Exercise brief →
The records below must be reproduced in full and without error.

Input material →
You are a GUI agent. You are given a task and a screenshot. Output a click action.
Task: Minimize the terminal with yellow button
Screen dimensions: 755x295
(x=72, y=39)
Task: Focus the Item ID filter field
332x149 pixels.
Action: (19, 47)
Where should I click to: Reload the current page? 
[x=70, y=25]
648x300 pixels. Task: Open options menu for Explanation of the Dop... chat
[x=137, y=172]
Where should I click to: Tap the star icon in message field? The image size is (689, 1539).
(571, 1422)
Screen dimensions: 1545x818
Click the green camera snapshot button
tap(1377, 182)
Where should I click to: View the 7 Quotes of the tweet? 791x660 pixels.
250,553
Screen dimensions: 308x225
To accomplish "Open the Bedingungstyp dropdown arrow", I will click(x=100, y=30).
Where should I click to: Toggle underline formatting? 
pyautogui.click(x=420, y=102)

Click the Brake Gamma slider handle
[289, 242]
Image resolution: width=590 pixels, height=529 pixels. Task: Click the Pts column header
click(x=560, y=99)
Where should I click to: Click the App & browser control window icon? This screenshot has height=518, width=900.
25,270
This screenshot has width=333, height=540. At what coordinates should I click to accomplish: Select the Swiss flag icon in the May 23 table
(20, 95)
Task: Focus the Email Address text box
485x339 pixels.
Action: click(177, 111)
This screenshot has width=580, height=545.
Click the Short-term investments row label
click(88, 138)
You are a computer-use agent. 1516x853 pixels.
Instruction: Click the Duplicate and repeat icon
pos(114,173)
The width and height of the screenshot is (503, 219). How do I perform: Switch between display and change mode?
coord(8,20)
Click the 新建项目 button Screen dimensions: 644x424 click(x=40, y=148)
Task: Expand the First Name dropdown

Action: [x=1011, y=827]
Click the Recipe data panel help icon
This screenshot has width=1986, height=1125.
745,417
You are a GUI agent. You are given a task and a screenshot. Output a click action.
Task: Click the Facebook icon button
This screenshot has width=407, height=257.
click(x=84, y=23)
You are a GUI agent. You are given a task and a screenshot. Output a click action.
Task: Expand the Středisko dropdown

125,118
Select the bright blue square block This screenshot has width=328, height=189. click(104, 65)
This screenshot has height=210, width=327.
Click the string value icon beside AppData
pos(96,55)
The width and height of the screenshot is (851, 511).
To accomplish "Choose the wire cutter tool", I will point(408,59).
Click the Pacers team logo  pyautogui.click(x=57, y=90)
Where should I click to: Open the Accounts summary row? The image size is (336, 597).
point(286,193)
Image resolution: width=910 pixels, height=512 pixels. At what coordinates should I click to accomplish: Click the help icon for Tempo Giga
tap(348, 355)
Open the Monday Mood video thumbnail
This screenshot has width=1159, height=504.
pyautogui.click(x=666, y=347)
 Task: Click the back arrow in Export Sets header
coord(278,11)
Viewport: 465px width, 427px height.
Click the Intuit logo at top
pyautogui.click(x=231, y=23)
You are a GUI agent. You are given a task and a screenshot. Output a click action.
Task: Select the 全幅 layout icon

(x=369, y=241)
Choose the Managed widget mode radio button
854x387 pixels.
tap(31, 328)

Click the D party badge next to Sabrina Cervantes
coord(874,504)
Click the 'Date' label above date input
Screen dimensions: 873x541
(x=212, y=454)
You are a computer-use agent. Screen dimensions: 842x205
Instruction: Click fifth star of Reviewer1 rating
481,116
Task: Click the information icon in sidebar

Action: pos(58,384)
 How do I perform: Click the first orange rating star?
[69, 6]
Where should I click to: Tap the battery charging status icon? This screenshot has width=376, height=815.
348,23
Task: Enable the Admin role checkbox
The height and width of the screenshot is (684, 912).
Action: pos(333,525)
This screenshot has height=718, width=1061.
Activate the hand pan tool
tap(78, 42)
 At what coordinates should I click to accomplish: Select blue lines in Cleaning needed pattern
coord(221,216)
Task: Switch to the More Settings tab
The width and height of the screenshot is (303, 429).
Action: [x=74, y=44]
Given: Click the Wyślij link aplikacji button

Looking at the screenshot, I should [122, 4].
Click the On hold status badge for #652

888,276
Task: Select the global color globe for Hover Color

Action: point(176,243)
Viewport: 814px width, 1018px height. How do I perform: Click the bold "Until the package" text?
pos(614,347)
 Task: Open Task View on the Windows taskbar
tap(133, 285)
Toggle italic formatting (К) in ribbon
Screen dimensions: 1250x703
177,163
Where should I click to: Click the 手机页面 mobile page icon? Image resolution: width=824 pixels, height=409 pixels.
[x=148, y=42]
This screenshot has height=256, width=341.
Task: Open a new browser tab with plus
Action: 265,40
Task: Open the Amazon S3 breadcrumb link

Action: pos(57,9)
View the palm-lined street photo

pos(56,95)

Answer for this exercise →
You are a GUI agent. You are given a task and a screenshot. Output a click action.
Task: Minimize the terminal with yellow button
Screen dimensions: 755x295
(x=72, y=39)
Task: Focus the Item ID filter field
332x149 pixels.
Action: (19, 47)
Where should I click to: Reload the current page? 
[x=70, y=25]
648x300 pixels. Task: Open options menu for Explanation of the Dop... chat
[x=137, y=172]
Where should I click to: Tap the star icon in message field? The image size is (689, 1539).
(571, 1422)
Screen dimensions: 1545x818
Click the green camera snapshot button
tap(1377, 182)
Where should I click to: View the 7 Quotes of the tweet? 791x660 pixels.
250,553
Screen dimensions: 308x225
To accomplish "Open the Bedingungstyp dropdown arrow", I will click(x=100, y=30).
Where should I click to: Toggle underline formatting? 
pyautogui.click(x=420, y=102)

Click the Brake Gamma slider handle
[289, 242]
Image resolution: width=590 pixels, height=529 pixels. Task: Click the Pts column header
click(x=560, y=99)
Where should I click to: Click the App & browser control window icon? This screenshot has height=518, width=900.
25,270
This screenshot has width=333, height=540. At what coordinates should I click to accomplish: Select the Swiss flag icon in the May 23 table
(20, 95)
Task: Focus the Email Address text box
485x339 pixels.
Action: click(177, 111)
This screenshot has width=580, height=545.
Click the Short-term investments row label
click(88, 138)
You are a computer-use agent. 1516x853 pixels.
Instruction: Click the Duplicate and repeat icon
pos(114,173)
The width and height of the screenshot is (503, 219). How do I perform: Switch between display and change mode?
coord(8,20)
Click the 新建项目 button Screen dimensions: 644x424 click(x=40, y=148)
Task: Expand the First Name dropdown

Action: [x=1011, y=827]
Click the Recipe data panel help icon
This screenshot has width=1986, height=1125.
745,417
You are a GUI agent. You are given a task and a screenshot. Output a click action.
Task: Click the Facebook icon button
This screenshot has width=407, height=257.
click(x=84, y=23)
You are a GUI agent. You are given a task and a screenshot. Output a click action.
Task: Expand the Středisko dropdown

125,118
Select the bright blue square block This screenshot has width=328, height=189. click(104, 65)
This screenshot has height=210, width=327.
Click the string value icon beside AppData
pos(96,55)
The width and height of the screenshot is (851, 511).
To accomplish "Choose the wire cutter tool", I will point(408,59).
Click the Pacers team logo  pyautogui.click(x=57, y=90)
Where should I click to: Open the Accounts summary row? The image size is (336, 597).
point(286,193)
Image resolution: width=910 pixels, height=512 pixels. At what coordinates should I click to accomplish: Click the help icon for Tempo Giga
tap(348, 355)
Open the Monday Mood video thumbnail
This screenshot has width=1159, height=504.
pyautogui.click(x=666, y=347)
 Task: Click the back arrow in Export Sets header
coord(278,11)
Viewport: 465px width, 427px height.
Click the Intuit logo at top
pyautogui.click(x=231, y=23)
You are a GUI agent. You are given a task and a screenshot. Output a click action.
Task: Select the 全幅 layout icon

(x=369, y=241)
Choose the Managed widget mode radio button
854x387 pixels.
tap(31, 328)

Click the D party badge next to Sabrina Cervantes
coord(874,504)
Click the 'Date' label above date input
Screen dimensions: 873x541
(x=212, y=454)
You are a computer-use agent. Screen dimensions: 842x205
Instruction: Click fifth star of Reviewer1 rating
481,116
Task: Click the information icon in sidebar

Action: pos(58,384)
 How do I perform: Click the first orange rating star?
[69, 6]
Where should I click to: Tap the battery charging status icon? This screenshot has width=376, height=815.
348,23
Task: Enable the Admin role checkbox
The height and width of the screenshot is (684, 912).
Action: pos(333,525)
This screenshot has height=718, width=1061.
Activate the hand pan tool
tap(78, 42)
 At what coordinates should I click to accomplish: Select blue lines in Cleaning needed pattern
coord(221,216)
Task: Switch to the More Settings tab
The width and height of the screenshot is (303, 429).
Action: [x=74, y=44]
Given: Click the Wyślij link aplikacji button

Looking at the screenshot, I should [122, 4].
Click the On hold status badge for #652

888,276
Task: Select the global color globe for Hover Color

Action: point(176,243)
Viewport: 814px width, 1018px height. How do I perform: Click the bold "Until the package" text?
pos(614,347)
 Task: Open Task View on the Windows taskbar
tap(133, 285)
Toggle italic formatting (К) in ribbon
Screen dimensions: 1250x703
177,163
Where should I click to: Click the 手机页面 mobile page icon? Image resolution: width=824 pixels, height=409 pixels.
[x=148, y=42]
This screenshot has height=256, width=341.
Task: Open a new browser tab with plus
Action: 265,40
Task: Open the Amazon S3 breadcrumb link

Action: pos(57,9)
View the palm-lined street photo

pos(56,95)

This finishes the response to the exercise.